L’AMG ne peut que saluer et soutenir un texte de loi qui encourage la médecine de famille: elle s’est constamment engagée avec force aux côtés des médecins de premier recours pour préserver le libre choix du médecin, la relève médicale et la qualité des soins. L’AMG s’est battue contre chaque décision fédérale défavorable à la médecine de famille et a souvent été à l’origine de luttes reprises au niveau national. Notre association a participé à l’ensemble des mouvements en faveur de la médecine de premier recours.
Le risque de ce contre-projet est que l’on nous paie de mots, d’autant que l’action concrète des autorités fédérales durant ces dix dernières années incite à la méfiance : 

  • Depuis 10 ans, la médecine de famille a été déclassée: on l’a de fait privée de la radiologie et du laboratoire, qui sont deux outils essentiels pour une médecine de qualité, on a également dévalorisé les visites à domicile. Comment s’étonner alors que la relève ne suive pas ?
  • L’alinéa 2, lettre b donne à la Confédération le devoir de légiférer «sur la rémunération appropriée des prestations de la médecine de famille»: comment avoir confiance, alors que l’autorité fédérale refuse de s’écarter du dogme de la neutralité des coûts, qui est inacceptable pour notre profession ? Il faut savoir que le pouvoir d’achat des médecins est en effet en baisse constante: aujourd’hui, à Genève (où la vente de médicaments en cabinet est interdite), un bon médecin de famille, qui choisit de travailler 40 heures, a un revenu égal à celui d’une infirmière travaillant aux HUG. Et le point de rupture semble atteint pour l’ensemble de la profession.
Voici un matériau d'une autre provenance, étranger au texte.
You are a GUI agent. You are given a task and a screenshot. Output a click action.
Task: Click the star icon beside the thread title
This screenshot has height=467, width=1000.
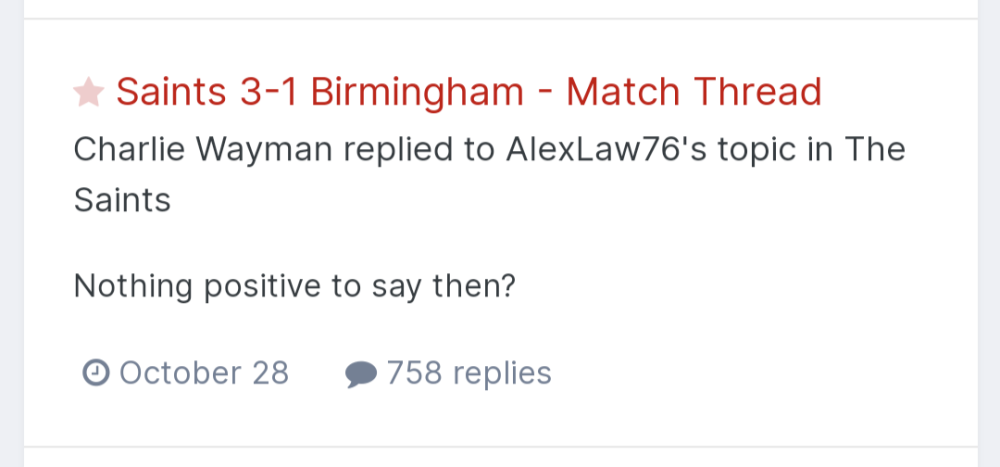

En outre, l’article 117, al. 1, lettre a présente le risque d’une possible dilution de la médecine de premier recours dans la notion peu précise des soins de base: au lieu du signe fort attendu en faveur d’une affirmation du rôle central des médecins en termes de responsabilité et de décisions thérapeutiques qui permette une relève de qualité, la médecine de famille est englobée dans «les professions des soins médicaux de base» et donne à la Confédération le droit de fixer «les conditions d’exercice de ces professions».
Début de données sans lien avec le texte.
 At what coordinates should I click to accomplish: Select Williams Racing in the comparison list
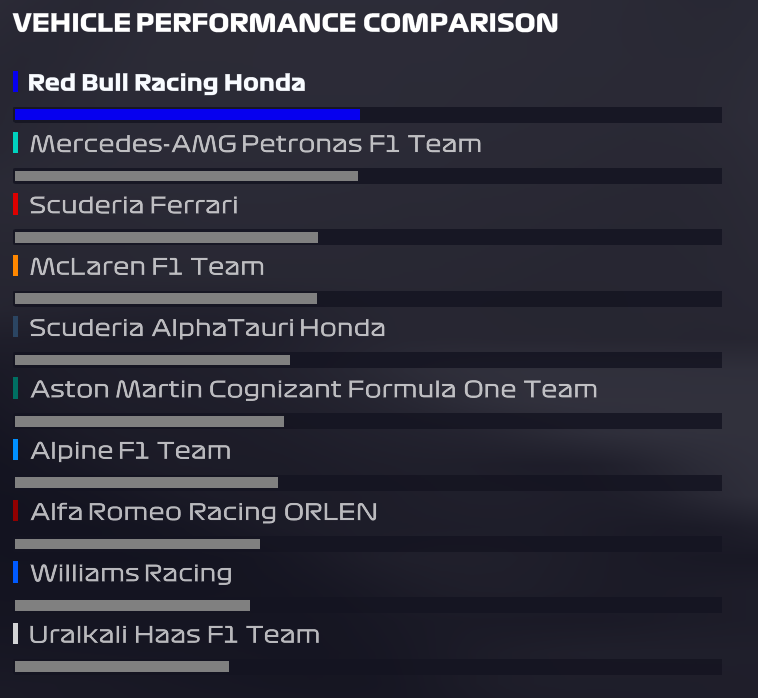[131, 574]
La mainmise de la Confédération sur les conditions de travail et sur les tarifs pourrait ainsi s’avérer un danger qui menace, voire annihile les attentes justifiées de revalorisation qui ont fait le coeur des revendications des médecins de famille.
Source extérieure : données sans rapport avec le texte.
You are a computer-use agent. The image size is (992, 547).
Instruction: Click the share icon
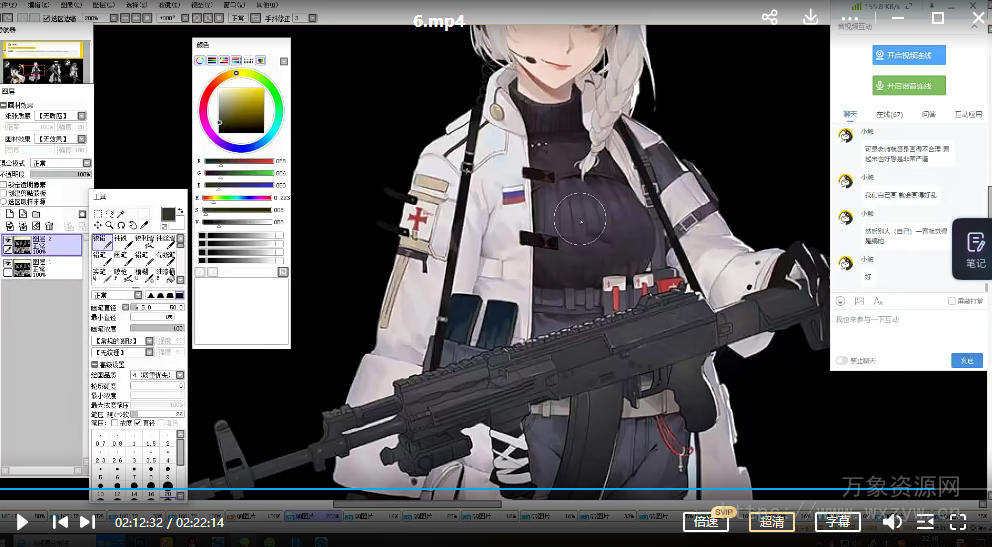769,18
C’est pourquoi, tout en soutenant l’intention positive de ce contre-projet, qui mérite d’être soutenue, le Conseil de l’AMG a choisi – avec le plein appui du Groupe des Médecins de famille de Genève – de ne pas donner de recommandation de vote: le 18 mai, vous voterez OUI ou vous voterez NON, mais vous le ferez en étant conscient des conséquences possibles de votre choix.